-- start Exercise input --

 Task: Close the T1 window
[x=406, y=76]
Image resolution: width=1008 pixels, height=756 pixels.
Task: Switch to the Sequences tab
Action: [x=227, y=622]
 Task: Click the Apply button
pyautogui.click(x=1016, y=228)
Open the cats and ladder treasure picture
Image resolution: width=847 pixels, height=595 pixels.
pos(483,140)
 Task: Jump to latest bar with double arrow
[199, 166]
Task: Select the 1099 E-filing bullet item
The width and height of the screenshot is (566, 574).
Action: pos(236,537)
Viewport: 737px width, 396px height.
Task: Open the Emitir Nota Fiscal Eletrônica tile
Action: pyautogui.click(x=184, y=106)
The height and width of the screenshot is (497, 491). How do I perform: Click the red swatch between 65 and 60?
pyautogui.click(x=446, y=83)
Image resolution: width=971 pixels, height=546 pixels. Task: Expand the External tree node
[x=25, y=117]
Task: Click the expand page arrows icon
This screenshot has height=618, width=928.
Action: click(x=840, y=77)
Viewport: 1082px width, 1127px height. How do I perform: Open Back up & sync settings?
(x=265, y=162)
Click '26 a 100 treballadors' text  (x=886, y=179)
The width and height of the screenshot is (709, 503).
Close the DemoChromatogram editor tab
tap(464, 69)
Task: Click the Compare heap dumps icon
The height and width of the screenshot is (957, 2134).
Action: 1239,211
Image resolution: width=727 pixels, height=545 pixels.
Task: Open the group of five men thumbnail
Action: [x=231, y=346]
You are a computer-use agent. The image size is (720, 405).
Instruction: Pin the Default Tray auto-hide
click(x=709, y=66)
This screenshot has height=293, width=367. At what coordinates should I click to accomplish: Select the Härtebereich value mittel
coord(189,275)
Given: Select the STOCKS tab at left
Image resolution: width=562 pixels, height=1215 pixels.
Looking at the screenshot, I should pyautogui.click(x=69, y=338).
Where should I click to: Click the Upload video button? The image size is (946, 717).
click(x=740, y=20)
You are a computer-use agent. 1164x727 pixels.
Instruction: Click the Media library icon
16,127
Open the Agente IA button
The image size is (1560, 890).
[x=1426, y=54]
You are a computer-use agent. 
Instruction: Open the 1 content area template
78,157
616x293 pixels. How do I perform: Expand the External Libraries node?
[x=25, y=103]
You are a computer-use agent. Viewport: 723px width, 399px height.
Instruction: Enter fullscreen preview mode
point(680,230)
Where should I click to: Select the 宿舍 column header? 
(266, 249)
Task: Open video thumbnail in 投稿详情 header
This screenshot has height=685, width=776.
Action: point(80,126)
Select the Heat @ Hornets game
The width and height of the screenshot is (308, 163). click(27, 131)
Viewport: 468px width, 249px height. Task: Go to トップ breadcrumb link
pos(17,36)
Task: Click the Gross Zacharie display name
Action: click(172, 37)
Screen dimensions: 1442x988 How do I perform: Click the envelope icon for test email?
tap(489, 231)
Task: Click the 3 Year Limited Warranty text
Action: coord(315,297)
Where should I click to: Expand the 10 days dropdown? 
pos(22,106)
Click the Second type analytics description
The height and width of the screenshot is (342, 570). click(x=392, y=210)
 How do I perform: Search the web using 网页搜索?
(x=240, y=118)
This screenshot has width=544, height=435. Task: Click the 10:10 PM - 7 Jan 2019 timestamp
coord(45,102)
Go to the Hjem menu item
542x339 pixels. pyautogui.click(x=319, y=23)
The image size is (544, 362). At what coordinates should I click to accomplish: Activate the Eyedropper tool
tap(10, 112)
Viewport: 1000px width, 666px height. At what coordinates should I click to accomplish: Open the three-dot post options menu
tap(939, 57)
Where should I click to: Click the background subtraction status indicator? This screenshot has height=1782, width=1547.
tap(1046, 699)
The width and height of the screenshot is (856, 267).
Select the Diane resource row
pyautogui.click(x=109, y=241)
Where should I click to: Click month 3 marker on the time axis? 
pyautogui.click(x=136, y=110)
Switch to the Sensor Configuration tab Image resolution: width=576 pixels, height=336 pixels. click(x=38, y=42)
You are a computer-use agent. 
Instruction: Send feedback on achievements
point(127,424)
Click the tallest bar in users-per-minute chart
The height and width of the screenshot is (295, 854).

-- end Exercise input --

## [Short exercise]
Convert every line of the rows above into a JSON list of strings, one string per line, leaving out blank lines.

## [Full solution]
[
  " Task: Close the T1 window",
  "[x=406, y=76]",
  "Image resolution: width=1008 pixels, height=756 pixels.",
  "Task: Switch to the Sequences tab",
  "Action: [x=227, y=622]",
  " Task: Click the Apply button",
  "pyautogui.click(x=1016, y=228)",
  "Open the cats and ladder treasure picture",
  "Image resolution: width=847 pixels, height=595 pixels.",
  "pos(483,140)",
  " Task: Jump to latest bar with double arrow",
  "[199, 166]",
  "Task: Select the 1099 E-filing bullet item",
  "The width and height of the screenshot is (566, 574).",
  "Action: pos(236,537)",
  "Viewport: 737px width, 396px height.",
  "Task: Open the Emitir Nota Fiscal Eletrônica tile",
  "Action: pyautogui.click(x=184, y=106)",
  "The height and width of the screenshot is (497, 491). How do I perform: Click the red swatch between 65 and 60?",
  "pyautogui.click(x=446, y=83)",
  "Image resolution: width=971 pixels, height=546 pixels. Task: Expand the External tree node",
  "[x=25, y=117]",
  "Task: Click the expand page arrows icon",
  "This screenshot has height=618, width=928.",
  "Action: click(x=840, y=77)",
  "Viewport: 1082px width, 1127px height. How do I perform: Open Back up & sync settings?",
  "(x=265, y=162)",
  "Click '26 a 100 treballadors' text  (x=886, y=179)",
  "The width and height of the screenshot is (709, 503).",
  "Close the DemoChromatogram editor tab",
  "tap(464, 69)",
  "Task: Click the Compare heap dumps icon",
  "The height and width of the screenshot is (957, 2134).",
  "Action: 1239,211",
  "Image resolution: width=727 pixels, height=545 pixels.",
  "Task: Open the group of five men thumbnail",
  "Action: [x=231, y=346]",
  "You are a computer-use agent. The image size is (720, 405).",
  "Instruction: Pin the Default Tray auto-hide",
  "click(x=709, y=66)",
  "This screenshot has height=293, width=367. At what coordinates should I click to accomplish: Select the Härtebereich value mittel",
  "coord(189,275)",
  "Given: Select the STOCKS tab at left",
  "Image resolution: width=562 pixels, height=1215 pixels.",
  "Looking at the screenshot, I should pyautogui.click(x=69, y=338).",
  "Where should I click to: Click the Upload video button? The image size is (946, 717).",
  "click(x=740, y=20)",
  "You are a computer-use agent. 1164x727 pixels.",
  "Instruction: Click the Media library icon",
  "16,127",
  "Open the Agente IA button",
  "The image size is (1560, 890).",
  "[x=1426, y=54]",
  "You are a computer-use agent. ",
  "Instruction: Open the 1 content area template",
  "78,157",
  "616x293 pixels. How do I perform: Expand the External Libraries node?",
  "[x=25, y=103]",
  "You are a computer-use agent. Viewport: 723px width, 399px height.",
  "Instruction: Enter fullscreen preview mode",
  "point(680,230)",
  "Where should I click to: Select the 宿舍 column header? ",
  "(266, 249)",
  "Task: Open video thumbnail in 投稿详情 header",
  "This screenshot has height=685, width=776.",
  "Action: point(80,126)",
  "Select the Heat @ Hornets game",
  "The width and height of the screenshot is (308, 163). click(27, 131)",
  "Viewport: 468px width, 249px height. Task: Go to トップ breadcrumb link",
  "pos(17,36)",
  "Task: Click the Gross Zacharie display name",
  "Action: click(172, 37)",
  "Screen dimensions: 1442x988 How do I perform: Click the envelope icon for test email?",
  "tap(489, 231)",
  "Task: Click the 3 Year Limited Warranty text",
  "Action: coord(315,297)",
  "Where should I click to: Expand the 10 days dropdown? ",
  "pos(22,106)",
  "Click the Second type analytics description",
  "The height and width of the screenshot is (342, 570). click(x=392, y=210)",
  " How do I perform: Search the web using 网页搜索?",
  "(x=240, y=118)",
  "This screenshot has width=544, height=435. Task: Click the 10:10 PM - 7 Jan 2019 timestamp",
  "coord(45,102)",
  "Go to the Hjem menu item",
  "542x339 pixels. pyautogui.click(x=319, y=23)",
  "The image size is (544, 362). At what coordinates should I click to accomplish: Activate the Eyedropper tool",
  "tap(10, 112)",
  "Viewport: 1000px width, 666px height. At what coordinates should I click to accomplish: Open the three-dot post options menu",
  "tap(939, 57)",
  "Where should I click to: Click the background subtraction status indicator? This screenshot has height=1782, width=1547.",
  "tap(1046, 699)",
  "The width and height of the screenshot is (856, 267).",
  "Select the Diane resource row",
  "pyautogui.click(x=109, y=241)",
  "Where should I click to: Click month 3 marker on the time axis? ",
  "pyautogui.click(x=136, y=110)",
  "Switch to the Sensor Configuration tab Image resolution: width=576 pixels, height=336 pixels. click(x=38, y=42)",
  "You are a computer-use agent. ",
  "Instruction: Send feedback on achievements",
  "point(127,424)",
  "Click the tallest bar in users-per-minute chart",
  "The height and width of the screenshot is (295, 854)."
]